Futbol oyununun golsüz bitse de keyifli maçlar sunabileceğini unutmamalıyız.
Trabzonspor - Beşiktaş derbisi bence böyle maçlara örnek olabilir.
İki takım da cesur, dengeli, bilinçli ve azimliydi.
Savunmayı ihmal etmeden, orta alanda akıllı, kontrollü ve üretken oynayarak mücadele ettiler. Ancak iki savunma da sıfır hatayla oynama kararlılığını sürdürünce beklenen gol ya da goller gelmedi.
Belki de kalecilerin cumartesiye göre gündem yaratmadığı, hata yapmadığı ve hiç terlemediği bir maç olarak da anacağız Trabzonspor - Beşiktaş karşılaşmasını.
Yine de yüzde yüz keyif aldığımızı elbette söyleyemeyiz.
İki ustanın spesiyaliteleri menüde yoktu.
Ersun Yanal, Yattara’sız, Ertuğrul Sağlam da, Holosko’suz oynamak zorunda kaldılar.
Onlar olsaydı keyfimiz daha tavan yapabilirdi.
Puansız kalmadılar
Takımlar birbirini izleyerek, hücum - savunma rollerini değişerek öne çıkmaya çalıştılar.
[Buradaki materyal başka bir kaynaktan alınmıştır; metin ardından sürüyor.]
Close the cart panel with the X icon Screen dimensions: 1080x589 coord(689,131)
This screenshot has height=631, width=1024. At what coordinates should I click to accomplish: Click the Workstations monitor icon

Bu taktik savaşında ikisi de birbirini etkileyemediğine göre ikisine de başarısız diyebilir miyiz? Asla! En azından bu erken gelen derbide sahadan başları dik ayrıldılar. Dürüst oynadılar, emek terleriyle koştular, hiç değilse puansız kalmadılar. Elbette çabalarının karşılığı daha fazla puan olmalıydı, diye düşünenler olabilir. Hayır, bu oyunda yenilen takıma yazık olurdu!
Gökhan Ünal ve Umut’tan beklediğim şut zenginliğini, yardımlaşmayı göremedim. Ertuğrul hoca da, Bobo’yu çıkarıp, Nobre’yi oyuna soktu. Bence bu da bir hamle değildi. Olsa olsa yorgun ayaklarla, taze kuvveti değiştirmekti. Ama yine de hoşuma giden oyuncular var. İsim isim ayırmadan hepsinin ayağına sağlık, diyelim!